00h20, retour vers le futur

Toujours dans l’Étable, l’air se fait plus respirable avec The World (photo). La musique du trio rouennais ne peut laisser personne indifférent : les mélodies et les synthés nous emportent tout droit dans un générique des 80’s, avec une fraîcheur moderne proche de la French Touch. Le style divise mais le succès l’emporte pour le public qui reçoit toute l’énergie du groupe. Le jeu de lumière très réussi contribue à ce voyage tout en couleur. Pause dîner, l’odeur des frites maison embaume la cour. 6€ le sandwich saucisses-frites, les prix n’ont pas changé et le sourire en accompagnement toujours assuré.  

01h36, dernière ligne droite

Requinquées par le repas, on va voir Usé. “Le mec est sur une batterie tout seul et il fait des trucs complètement dingues” nous ont assuré des festivaliers croisés en chemin. On s’y rend donc avec hâte et en effet, on assiste à un set d’une puissance inespérée. Malheureusement, la sauce est répétitive et oublie de monter, ce qui ne prendra pas vraiment sur nous. Autour de nous par contre, la foule se laisse aller à des pogos et des slams à en faire trembler les murs. Nous partons avant la fin pour aller déguster une bière de Brie au bar (photo). Artisanale, du terroir des alentours et savoureuse, pour un prix relativement raisonnable à 7€ la pinte. Le coucher se fera dans un camping bien trop silencieux.

DONNÉES FOURNIES »

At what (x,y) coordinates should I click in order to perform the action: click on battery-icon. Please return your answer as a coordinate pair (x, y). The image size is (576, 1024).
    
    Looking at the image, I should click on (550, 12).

CONSIGNE 1 »
D'après l'extrait sur le festival, combien coûte la pinte de bière de Brie au bar ?
CONSIGNE 2 »
Rédigez la suite de l'extrait sur le festival, à partir de sa dernière phrase.

RÉPONSE RÉDIGÉE 1 »
La pinte de bière de Brie coûte 7 €.

RÉPONSE RÉDIGÉE 2 »
Jour 2. 10h30, en attendant dodo

Le réveil est difficile. La chaleur nous arrache de la tente et on court chercher un café à 1€ proposé par le staff. On compte deux douches composées chacune d’un petit ballon d’eau d’où sort un tuyau par lequel l’on peut se rincer à l’eau glacée. C’est rudimentaire, mais ça réveille. On se rend ensuite au centre-ville pour retirer de l’argent puisqu’il est impossible d’utiliser notre carte bancaire sur le site. Un concert est donné sur la place du village auquel quelques personnes croisées au festival assistent à la terrasse d’un café. De retour à la Ferme, nous tombons sur un jeune homme qui expérimente les différentes sonorités que peut faire une voiture (photo). Nous est proposé en activité extra-festivalière un tournoi de pétanque en plein soleil, mais nous préférons rejoindre le camping où beaucoup de festivaliers somnolent sur l’herbe. Après une sieste collective, c’est déjà l’apéro entre campeurs.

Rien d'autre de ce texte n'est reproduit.